Local police officials say a case has been filed and one person has been detained for questioning.
"We are investigating the case seriously given the current circumstances over alleged militant attacks on foreigners," said Biman Kumar Das, officer-in-charge at Ishwardi police station.
The attack on Sarkar might be an act of militancy, says Nirmol Rozario, secretary of the Bangladesh Christian Association.
"The killing of foreigners and the attack on the pastor might be connected and a retaliatory act in response to Western attacks on [the Islamic State group]," said Rozario, a Catholic.
"We appeal to the government to ensure the safety of churches and Christian religious leaders," he said.
Rozario said his association would organize a protest rally in Dhaka to condemn the attack and demand justice.
Islam dominates in Bangladesh, with Muslims comprising about 90 percent of the country's 160 million people.
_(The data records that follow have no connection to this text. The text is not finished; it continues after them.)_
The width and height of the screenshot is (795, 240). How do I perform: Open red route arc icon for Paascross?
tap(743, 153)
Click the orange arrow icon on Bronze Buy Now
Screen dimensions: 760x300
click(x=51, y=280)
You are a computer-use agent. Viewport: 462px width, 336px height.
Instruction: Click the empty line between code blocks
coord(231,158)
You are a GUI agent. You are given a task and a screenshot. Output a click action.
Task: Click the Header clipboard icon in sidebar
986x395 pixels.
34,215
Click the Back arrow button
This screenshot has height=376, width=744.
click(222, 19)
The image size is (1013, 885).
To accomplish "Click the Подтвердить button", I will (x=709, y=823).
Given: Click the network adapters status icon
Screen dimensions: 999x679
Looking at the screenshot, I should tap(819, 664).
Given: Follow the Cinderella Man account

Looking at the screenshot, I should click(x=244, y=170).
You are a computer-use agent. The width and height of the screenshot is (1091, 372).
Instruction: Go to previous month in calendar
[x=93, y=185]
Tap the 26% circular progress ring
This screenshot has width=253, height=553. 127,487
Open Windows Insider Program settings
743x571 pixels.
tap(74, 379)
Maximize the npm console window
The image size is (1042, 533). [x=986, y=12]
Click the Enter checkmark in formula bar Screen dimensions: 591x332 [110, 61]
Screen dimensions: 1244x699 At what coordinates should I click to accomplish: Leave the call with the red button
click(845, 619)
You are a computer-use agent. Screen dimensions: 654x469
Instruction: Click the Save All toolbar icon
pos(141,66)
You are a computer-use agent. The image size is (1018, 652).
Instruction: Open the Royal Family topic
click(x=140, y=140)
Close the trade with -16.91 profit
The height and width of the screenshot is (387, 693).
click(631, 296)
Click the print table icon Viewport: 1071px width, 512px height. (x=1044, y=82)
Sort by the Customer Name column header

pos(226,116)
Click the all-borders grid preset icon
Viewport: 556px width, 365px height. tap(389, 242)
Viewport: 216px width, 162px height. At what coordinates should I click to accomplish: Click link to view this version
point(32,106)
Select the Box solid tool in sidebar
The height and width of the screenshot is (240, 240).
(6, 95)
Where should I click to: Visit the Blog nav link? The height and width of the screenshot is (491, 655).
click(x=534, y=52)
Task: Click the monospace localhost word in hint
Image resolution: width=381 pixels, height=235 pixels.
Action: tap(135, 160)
The country, which has the fourth largest Muslim population, has had security issues for non-Muslims ever since the country's Supreme Court rejected a petition challenging the legality of a constitutional provision recognizing Islam as the state religion.
Since then, there have been incidents of looting of churches and violence against Christian men and women as well as a spate of murders of atheist bloggers, suggesting inroads by Muslim fundamentalists in the country.